Trap, la recensione del film di Shyamalan
Il twist, questa volta, è proprio la sua assenza, ma Shyamalan dimostra di essere un regista con tanti assi nella manica. La recensione di Trap
A prescindere da quello che potrà essere il successo al botteghino di Trap, l’ultima fatica di M. Night Shyamalan rappresenta sicuramente un possibile punto di svolta per la sua carriera di regista. Se infatti la cifra stilistica di tutti i suoi lungometraggi risiedeva nel famigerato twist (tanto da venir ribattezzato come Shyamalan Twist), in Trap il regista di origine indiana decide di cambiare registro, scoprendo le carte fin dallo stesso trailer, che non solo mostra l’assassino, ma anche l’intera trappola messa in piedi per catturarlo.

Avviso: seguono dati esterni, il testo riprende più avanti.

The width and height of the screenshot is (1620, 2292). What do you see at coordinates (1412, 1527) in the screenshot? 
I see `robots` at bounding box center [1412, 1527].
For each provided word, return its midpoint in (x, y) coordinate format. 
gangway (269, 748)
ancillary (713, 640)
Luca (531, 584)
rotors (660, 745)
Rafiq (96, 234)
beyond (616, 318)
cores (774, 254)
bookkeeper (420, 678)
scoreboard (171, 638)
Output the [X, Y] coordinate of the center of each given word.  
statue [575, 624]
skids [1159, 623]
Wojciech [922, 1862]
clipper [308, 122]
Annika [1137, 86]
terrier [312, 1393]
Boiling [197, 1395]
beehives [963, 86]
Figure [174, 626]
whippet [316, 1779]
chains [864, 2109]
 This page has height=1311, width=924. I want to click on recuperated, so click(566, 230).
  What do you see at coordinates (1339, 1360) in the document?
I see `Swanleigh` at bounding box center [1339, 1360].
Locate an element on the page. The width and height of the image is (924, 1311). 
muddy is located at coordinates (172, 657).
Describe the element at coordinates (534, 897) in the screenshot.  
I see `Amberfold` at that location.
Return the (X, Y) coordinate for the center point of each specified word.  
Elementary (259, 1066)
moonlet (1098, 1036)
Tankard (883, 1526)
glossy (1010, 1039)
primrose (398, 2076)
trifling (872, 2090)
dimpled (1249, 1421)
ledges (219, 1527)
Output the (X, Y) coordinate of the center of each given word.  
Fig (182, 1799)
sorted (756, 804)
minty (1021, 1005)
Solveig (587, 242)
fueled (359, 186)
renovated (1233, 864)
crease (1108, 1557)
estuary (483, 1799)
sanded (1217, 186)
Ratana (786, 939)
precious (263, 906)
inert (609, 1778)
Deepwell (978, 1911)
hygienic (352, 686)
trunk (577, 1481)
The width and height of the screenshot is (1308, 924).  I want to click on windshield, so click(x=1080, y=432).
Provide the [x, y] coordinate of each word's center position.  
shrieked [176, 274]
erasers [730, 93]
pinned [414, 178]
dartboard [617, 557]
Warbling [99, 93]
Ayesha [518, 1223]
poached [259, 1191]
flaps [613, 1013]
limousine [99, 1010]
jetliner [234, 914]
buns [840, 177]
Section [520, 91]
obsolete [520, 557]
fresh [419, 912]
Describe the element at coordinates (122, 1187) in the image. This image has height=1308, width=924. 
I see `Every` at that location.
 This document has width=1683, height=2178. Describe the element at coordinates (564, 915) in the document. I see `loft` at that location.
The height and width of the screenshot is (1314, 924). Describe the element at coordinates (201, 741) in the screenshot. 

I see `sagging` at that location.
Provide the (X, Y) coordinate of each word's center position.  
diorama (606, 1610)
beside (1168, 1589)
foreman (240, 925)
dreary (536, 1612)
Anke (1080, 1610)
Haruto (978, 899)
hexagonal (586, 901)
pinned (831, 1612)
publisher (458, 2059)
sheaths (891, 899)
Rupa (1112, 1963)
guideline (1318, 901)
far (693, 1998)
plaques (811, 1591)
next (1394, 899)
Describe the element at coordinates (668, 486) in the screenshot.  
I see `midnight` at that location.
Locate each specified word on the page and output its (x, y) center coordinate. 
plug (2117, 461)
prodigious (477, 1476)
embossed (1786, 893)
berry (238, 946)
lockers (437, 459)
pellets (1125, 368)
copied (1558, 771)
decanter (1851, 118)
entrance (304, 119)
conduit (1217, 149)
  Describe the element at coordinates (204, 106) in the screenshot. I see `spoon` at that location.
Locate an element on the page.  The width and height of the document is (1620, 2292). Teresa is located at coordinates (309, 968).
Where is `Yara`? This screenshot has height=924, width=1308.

Sullo sfondo, infatti, c’è il concerto di Lady Raven, popstar idolatrata dai giovanissimi, che allunga il suo tour per un ultimo appuntamento con i fans. In realtà il concerto è una mera copertura per scovare “Il Macellaio”, l’inafferrabile serial killer che fa letteralmente a pezzi le sue vittime e che sembra essere davvero irraggiungibile. Ma evidentemente anche lui ha fatto un errore, e la polizia tesse la tela per catturarlo.
Ma se quindi il grande twist è rivelato addirittura nel trailer, cosa rimane nella restante ora e quaranta minuti di film? Quella messa in scena da Shyamalan è un po' un gioco del gatto con il topo, che vede un brillante Josh Hartnett (perfettamente calato nel ruolo del serial killer psicopatico), cercare di sfuggire alla profiler dell’FBI che l’ha messo in trappola.
All’interno del palazzetto che ospita il concerto di Lady Raven (interpretata dalla stessa figlia di Shyamalan), Hartnett cercherà di escogitare qualsiasi stratagemma per sfuggire alla cattura salvaguardando comunque sua figlia, che ha accompagnato al concerto.
L’interpretazione di Hartnett è centrale per tutta la riuscita del film, e si è dimostrato perfetto nel gestire il doppio ruolo di padre amorevole, e totalmente scollato dal mondo dei giovanissimi a cui appartiene la sua adolescente figlia, e il sadico serial killer incapace di provare il minimo rimorso nello sbarazzarsi delle sue vittime, e sicuramente il suo aspetto da eterno, bravo, ragazzo l’ha aiutato non poco nell’interpretare un ruolo che rimane perfettamente a fuoco durante tutta la durata della pellicola.
L’esperimento di Shyamalan, funziona, perché partendo proprio dal plot twist anticipato, il resto del film è una continua partita a scacchi che riesce a coinvolgere lo spettatore a cui, tuttavia, si chiede di chiudere un occhio in alcune situazioni al limite del paradossale. Il ritmo è piuttosto serrato, anche se tutta la parte relativa al concerto riesce a prendere uno spazio piuttosto importante in termini di minutaggio, trovando comunque un suo equilibrio all’interno del film.
E, comunque, Shyamalan è pur sempre Shyamalan, per cui aspettatevi un piccolo colpo di scena sul finale, giusto per non perdere il suo tocco magico. Non è forse all’altezza delle sue migliori produzioni, ma questo nuovo corso della sua filmografia dimostra un coraggio fuori dal comune, riuscendo nel suo intento di regalare al pubblico un film con un’ottima progressione e ritmo.